American politician (??–1856)

Jonathan Daugherty (? – March 3, 1856) was an American storekeeper from Rosendale, Wisconsin who spent two one-year terms representing Fond du Lac County as a member of the first two Wisconsin State Assemblies, the first as a Whig, the second as a member of the newly organized Free Soil Party.

== Background ==
Daugherty married Abigail (Abby) D. Goodell (1825–1890) in 1844. In 1846, Daugherty opened a store in Rosendale for "Fay & Collins", the first retail business in the two-year-old settlement. In 1847, "Daugherty & Woodruff" opened the first hotel in Rosendale, in the portion of the Town of Rosendale which is now Springvale.

In 1848, upon Wisconsin becoming a state, he was elected a member of the first Fond du Lac County board of supervisors. He later edited the newspaper the Oshkosh Democrat.
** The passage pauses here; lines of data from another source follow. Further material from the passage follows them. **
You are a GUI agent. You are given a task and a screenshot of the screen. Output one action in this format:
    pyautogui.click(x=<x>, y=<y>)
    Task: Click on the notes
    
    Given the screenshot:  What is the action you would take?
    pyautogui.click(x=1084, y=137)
Daugherty died on March 3, 1856. His widow Abby Daugherty outlived him by 34 years and died in 1890.

== Political career ==
The first Wisconsin State Assembly convened pursuant to the new state Constitution, which had been adopted by a large majority vote of the people, from June 5 - August 31, 1848. Daugherty, at that time a Whig, was elected from the 2nd Assembly district of Fond du Lac County (the Towns of Alto, Metoman, Ceresco [now the Town of Ripon], Rosendale, Waupun, Oakfield and Seven-Mile-Creek [now Lamartine]). He was re-elected in 1848 for the second Assembly, which met from January 10 to April 2, 1849, but by this time he had switched his allegiance to the newly organized Free Soil Party. He was succeeded in 1850 by Whig Bertine Pinckney.

In 1849 he was elected a vice-president of the newly organized Wisconsin Agricultural Society for Fond du Lac County. In 1853 he initially appeared as the candidate for lieutenant governor on the People's Ticket under Edward D. Holton as the candidate for governor, but later withdrew in favor of Bertine Pinckney.